4. Par suite, en l’absence d’urgence, sans qu’il y ait lieu d’examiner la condition d’atteinte grave et manifestement illégale à une liberté fondamentale, les conclusions à fins d’injonction de Mme A… ne peuvent qu’être rejetées.
5. Il résulte de tout ce qui précède que la requête de Mme A… doit être rejetée en application des dispositions précitées de l’article L. 522-3 du code de justice administrative.
Sur le caractère abusif de la requête :
6. Aux termes de l’article R. 741-12 du code de justice administrative : « Le juge peut infliger à l’auteur d’une requête qu’il estime abusive une amende dont le montant ne peut excéder 10 000 euros. »
7. Les dispositions de l’article R. 741-12 du code de justice administrative permettent au juge d’infliger une amende pour recours abusif, notamment en présence de demandes réitérées d’un même requérant ayant directement ou indirectement le même objet ou de requête manifestement non fondée. La faculté prévue par ces dispositions constitue un pouvoir propre du juge.
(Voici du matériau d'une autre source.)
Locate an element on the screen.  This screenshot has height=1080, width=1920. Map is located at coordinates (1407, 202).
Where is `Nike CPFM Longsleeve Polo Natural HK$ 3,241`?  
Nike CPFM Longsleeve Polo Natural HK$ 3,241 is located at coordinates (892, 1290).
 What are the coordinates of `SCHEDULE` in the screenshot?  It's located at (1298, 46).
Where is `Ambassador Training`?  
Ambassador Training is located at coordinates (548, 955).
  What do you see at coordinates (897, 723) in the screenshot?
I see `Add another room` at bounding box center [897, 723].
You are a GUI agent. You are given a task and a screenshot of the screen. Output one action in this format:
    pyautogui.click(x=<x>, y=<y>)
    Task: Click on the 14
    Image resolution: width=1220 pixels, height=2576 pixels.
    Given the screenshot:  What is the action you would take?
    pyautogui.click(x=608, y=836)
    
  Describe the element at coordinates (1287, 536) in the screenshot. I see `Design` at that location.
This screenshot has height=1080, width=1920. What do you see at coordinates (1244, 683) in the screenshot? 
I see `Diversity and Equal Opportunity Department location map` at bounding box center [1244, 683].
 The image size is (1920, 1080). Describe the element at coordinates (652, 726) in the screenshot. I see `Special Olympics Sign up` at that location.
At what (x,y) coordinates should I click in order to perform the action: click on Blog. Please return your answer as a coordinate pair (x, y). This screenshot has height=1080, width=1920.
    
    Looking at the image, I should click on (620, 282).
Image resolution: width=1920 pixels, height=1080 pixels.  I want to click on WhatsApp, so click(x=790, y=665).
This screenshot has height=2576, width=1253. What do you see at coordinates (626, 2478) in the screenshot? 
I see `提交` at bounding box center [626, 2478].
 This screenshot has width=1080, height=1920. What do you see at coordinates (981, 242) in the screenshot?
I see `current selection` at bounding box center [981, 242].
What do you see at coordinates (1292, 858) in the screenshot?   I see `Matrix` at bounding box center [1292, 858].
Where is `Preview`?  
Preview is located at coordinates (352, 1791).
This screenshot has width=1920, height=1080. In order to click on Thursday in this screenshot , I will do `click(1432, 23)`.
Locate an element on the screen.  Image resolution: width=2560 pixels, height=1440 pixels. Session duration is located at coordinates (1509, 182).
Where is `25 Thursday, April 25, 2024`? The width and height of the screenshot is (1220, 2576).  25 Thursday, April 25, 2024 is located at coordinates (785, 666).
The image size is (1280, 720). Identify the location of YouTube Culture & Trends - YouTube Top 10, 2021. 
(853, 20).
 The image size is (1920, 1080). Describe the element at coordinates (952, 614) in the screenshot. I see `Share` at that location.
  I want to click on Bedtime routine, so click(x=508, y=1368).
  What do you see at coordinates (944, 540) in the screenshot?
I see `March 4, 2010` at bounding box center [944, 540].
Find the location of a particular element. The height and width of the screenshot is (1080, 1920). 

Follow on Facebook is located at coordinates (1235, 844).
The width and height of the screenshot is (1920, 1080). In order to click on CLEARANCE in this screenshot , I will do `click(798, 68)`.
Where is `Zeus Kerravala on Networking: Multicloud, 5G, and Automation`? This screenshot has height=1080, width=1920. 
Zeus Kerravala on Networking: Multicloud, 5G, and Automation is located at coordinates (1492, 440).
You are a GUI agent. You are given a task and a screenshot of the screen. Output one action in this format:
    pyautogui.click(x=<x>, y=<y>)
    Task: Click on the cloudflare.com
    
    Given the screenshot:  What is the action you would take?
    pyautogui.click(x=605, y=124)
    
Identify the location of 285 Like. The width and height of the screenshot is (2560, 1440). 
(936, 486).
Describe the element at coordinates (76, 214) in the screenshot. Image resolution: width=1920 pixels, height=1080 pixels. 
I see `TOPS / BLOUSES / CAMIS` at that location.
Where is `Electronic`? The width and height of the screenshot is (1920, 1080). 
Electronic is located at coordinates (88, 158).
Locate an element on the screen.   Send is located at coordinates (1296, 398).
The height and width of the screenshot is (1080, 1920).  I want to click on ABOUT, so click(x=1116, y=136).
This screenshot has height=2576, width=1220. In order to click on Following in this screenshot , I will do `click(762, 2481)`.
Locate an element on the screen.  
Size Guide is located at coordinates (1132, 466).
8. D’une part, la requête de Mme A… est présentée sur le même fondement que celles qui ont été rejetées par les ordonnances n° 2524842 du 30 décembre 2025 et n° 2600965 du 19 janvier 2026, au même motif que la requérante ne justifiait pas d’une situation d’urgence au sens des dispositions de l’article L. 521-2 du code de justice administrative. Mme A… a en outre introduit deux requêtes en référé sur le fondement des dispositions de l’article L. 521-1 du code de justice administrative, rejetées par les ordonnances n°2521423 du 19 novembre 2025 et n°2524929 du 6 janvier 2026 comme irrecevables, dès lors que la requérante n’a introduit aucune requête au fond contre la décision contestée. Mme A…, qui se borne à alléguer une aggravation de son état de santé, ne peut être regardée comme apportant des éléments nouveaux depuis sa requête introduite le 17 janvier 2026. D’autre part, Mme A… a été informée, par l’ordonnance du juge des référés n°2524929 du 6 janvier 2026, qu’elle s’exposait à une amende pour recours abusif si elle introduisait une troisième requête en référé-suspension sur le fondement des dispositions de l’article L. 521-1 du code de justice administrative sans aucun élément nouveau. Si, dans les circonstances particulières de l’espèce, il n’y a pas lieu, à ce stade, de faire application des dispositions précitées de l’article R. 741-12 du code de justice administrative et de condamner Mme A… à une amende pour recours abusif, elle est informée qu’elle s’expose à une telle amende pouvant s’élever à un montant de 100 euros si elle introduit une nouvelle requête sur le fondement des dispositions de l’article L. 521-2 du code de justice administrative sans élément nouveau.
ORDONNE :
La requête de Mme A… est rejetée.
La présente ordonnance sera notifiée à Mme B… A….
Fait à Cergy, le 4 février 2026.
La juge des référés
signé
L. Moinecourt
La République mande et ordonne au garde des Sceaux, ministre de la justice en ce qui le concerne ou à tous commissaires de justice à ce requis en ce qui concerne les voies de droit commun contre les parties privées, de pourvoir à l’exécution de la présente décision.